Parents of fourth-grade students at a Florida charter school are outraged after their children were shown a disturbing horror movie during class time. According to Michelle Diaz, her twins who attend The Academy of Innovative Education in Miami Springs, were traumatized after their math teacher put on “Winnie the Pooh: Blood and Honey” in class. The film, which is unrated, includes graphic violence, murder, torture, nudity, and profanity.
Diaz claims that her children and their classmates begged the teacher to turn off the movie, but their pleas were ignored. In an interview with CBS News, Diaz said, “He didn’t stop the movie, even though there were kids saying, ‘Hey, stop the movie, we don’t want to watch this.’” She also expressed her disappointment in the teacher’s decision to show such inappropriate content to young students. “It’s not for them to decide what they want to watch. It’s up to the professor to look at the content,” she said.
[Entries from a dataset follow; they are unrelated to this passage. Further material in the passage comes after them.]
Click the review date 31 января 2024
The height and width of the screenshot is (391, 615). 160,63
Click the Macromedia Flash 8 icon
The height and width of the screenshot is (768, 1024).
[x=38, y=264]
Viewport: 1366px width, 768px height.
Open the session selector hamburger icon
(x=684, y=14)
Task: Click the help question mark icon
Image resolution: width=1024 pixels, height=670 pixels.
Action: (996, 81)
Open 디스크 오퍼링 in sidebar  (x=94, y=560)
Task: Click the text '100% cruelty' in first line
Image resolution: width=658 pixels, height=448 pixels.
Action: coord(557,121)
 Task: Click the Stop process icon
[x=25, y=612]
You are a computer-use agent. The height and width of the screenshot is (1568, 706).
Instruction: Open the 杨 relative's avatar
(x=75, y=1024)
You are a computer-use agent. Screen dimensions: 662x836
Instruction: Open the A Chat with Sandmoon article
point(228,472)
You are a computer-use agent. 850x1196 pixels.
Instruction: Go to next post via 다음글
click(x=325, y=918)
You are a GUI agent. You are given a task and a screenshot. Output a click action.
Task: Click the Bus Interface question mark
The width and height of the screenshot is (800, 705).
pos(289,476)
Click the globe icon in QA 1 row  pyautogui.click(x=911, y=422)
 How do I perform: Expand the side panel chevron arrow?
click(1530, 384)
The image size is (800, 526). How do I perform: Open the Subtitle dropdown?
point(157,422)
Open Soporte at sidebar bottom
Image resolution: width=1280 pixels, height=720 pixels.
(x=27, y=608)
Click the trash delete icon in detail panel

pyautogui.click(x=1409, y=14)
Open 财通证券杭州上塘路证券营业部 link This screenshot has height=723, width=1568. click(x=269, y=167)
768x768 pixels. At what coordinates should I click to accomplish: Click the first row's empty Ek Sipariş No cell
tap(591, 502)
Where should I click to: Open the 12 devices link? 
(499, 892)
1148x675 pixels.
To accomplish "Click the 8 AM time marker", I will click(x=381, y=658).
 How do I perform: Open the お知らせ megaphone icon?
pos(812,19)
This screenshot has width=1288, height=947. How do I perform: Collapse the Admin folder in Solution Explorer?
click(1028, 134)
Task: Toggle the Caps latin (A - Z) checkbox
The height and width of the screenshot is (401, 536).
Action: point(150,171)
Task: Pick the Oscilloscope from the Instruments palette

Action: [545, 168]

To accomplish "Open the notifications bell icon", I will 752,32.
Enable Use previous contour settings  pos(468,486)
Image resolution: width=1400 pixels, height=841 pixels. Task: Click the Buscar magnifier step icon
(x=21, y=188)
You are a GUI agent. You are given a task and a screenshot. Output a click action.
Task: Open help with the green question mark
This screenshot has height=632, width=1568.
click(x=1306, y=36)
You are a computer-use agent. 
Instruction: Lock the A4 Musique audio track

“Blood and Honey” is a British indie film that depicts the beloved children’s book characters, Pooh and Piglet, on a murderous rampage. The film includes scenes of sledgehammer attacks, decapitation, and feeding people into a woodchipper. It is not suitable for children of any age, let alone fourth graders.
In a statement issued by the school, it was revealed that some students met with a counselor after being exposed to a portion of the film. “The Academy for Innovative Education has become aware that a segment of a horror movie was shown to fourth graders, on Monday, October 2, 2023, that was not suitable for the age group,” the statement said. The school also confirmed that appropriate action had been taken to ensure the safety and well-being of students.
Head of School Vera Hirsh addressed the incident, saying, “As soon as the teacher realized what was being shown, the movie was turned off.” She also stated that only a small portion of the film was seen and that most of the gruesome scenes happen later on. Hirsh assured parents that the incident had been thoroughly addressed with teachers, students, and parents and that the students who saw the movie were “doing fine.”
This unfortunate incident is reminiscent of a 2016 case in Tennessee where a high school teacher was suspended for showing his class the graphic and violent horror film “Human Centipede 2: Full Sequence.” These incidents highlight the importance of monitoring what children are exposed to and enforcing age-appropriate content in educational settings. The school has since apologized for the incident and has implemented measures to prevent similar incidents from occurring in the future.